Crime and corruption are the main obstacles to doing business in Nigeria and more than half of firms in the country say they are victims of crime at least once a year, a study shows.
The European Union-funded survey of more than 2,200 businesses in all sectors of sub-Saharan Africa’s second-biggest economy showed crime and corruption were the biggest headache for more than 70 percent. More than a third said they were forced to pay bribes when dealing with the public sector, in particular the police and customs services, according to the study by Nigeria’s Economic and Financial Crimes Commission (EFCC) and the U.N. Office on Drugs and Crime.

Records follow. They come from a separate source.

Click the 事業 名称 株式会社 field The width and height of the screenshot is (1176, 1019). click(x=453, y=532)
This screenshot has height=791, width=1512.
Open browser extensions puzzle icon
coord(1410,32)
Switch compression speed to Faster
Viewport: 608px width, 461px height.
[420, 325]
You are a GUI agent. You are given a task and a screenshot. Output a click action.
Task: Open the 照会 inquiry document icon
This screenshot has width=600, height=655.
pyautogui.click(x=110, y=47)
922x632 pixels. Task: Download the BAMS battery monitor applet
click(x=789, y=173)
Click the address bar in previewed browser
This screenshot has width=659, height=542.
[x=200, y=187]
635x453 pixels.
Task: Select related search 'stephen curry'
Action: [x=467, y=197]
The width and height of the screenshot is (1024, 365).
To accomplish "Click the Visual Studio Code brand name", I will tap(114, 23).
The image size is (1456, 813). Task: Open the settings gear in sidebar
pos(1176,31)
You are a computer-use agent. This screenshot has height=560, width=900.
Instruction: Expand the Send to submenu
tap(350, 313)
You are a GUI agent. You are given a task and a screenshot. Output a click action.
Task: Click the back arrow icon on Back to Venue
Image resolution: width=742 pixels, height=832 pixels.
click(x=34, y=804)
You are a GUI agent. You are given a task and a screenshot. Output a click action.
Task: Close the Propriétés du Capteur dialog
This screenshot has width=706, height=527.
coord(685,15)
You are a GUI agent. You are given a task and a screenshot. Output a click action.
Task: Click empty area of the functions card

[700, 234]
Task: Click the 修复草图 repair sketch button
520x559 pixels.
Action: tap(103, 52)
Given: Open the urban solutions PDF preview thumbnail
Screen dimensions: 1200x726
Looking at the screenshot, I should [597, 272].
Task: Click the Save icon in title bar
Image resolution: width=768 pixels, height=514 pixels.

“On average more than 50 percent of Nigerian businesses become victims of crime at least once a year,” Ugo Sokari-George, spokeswoman for the European Union delegation in Nigeria, said in a statement. Africa’s most populous country is regularly ranked among the world’s most corrupt, and corruption is seen by investors as an important disincentive to doing business.
President Umaru Yar’Adua, who died in May, initially vowed to make respect for the rule of law the cornerstone of his presidency, but the fight against graft made little headway. His successor Goodluck Jonathan has also promised to fight corruption, although with little time left of the current presidential term, sceptics wonder how much progress he can make.
The survey was part of a 25-million-euro project funded by the EU to support the EFCC and the Nigerian judiciary.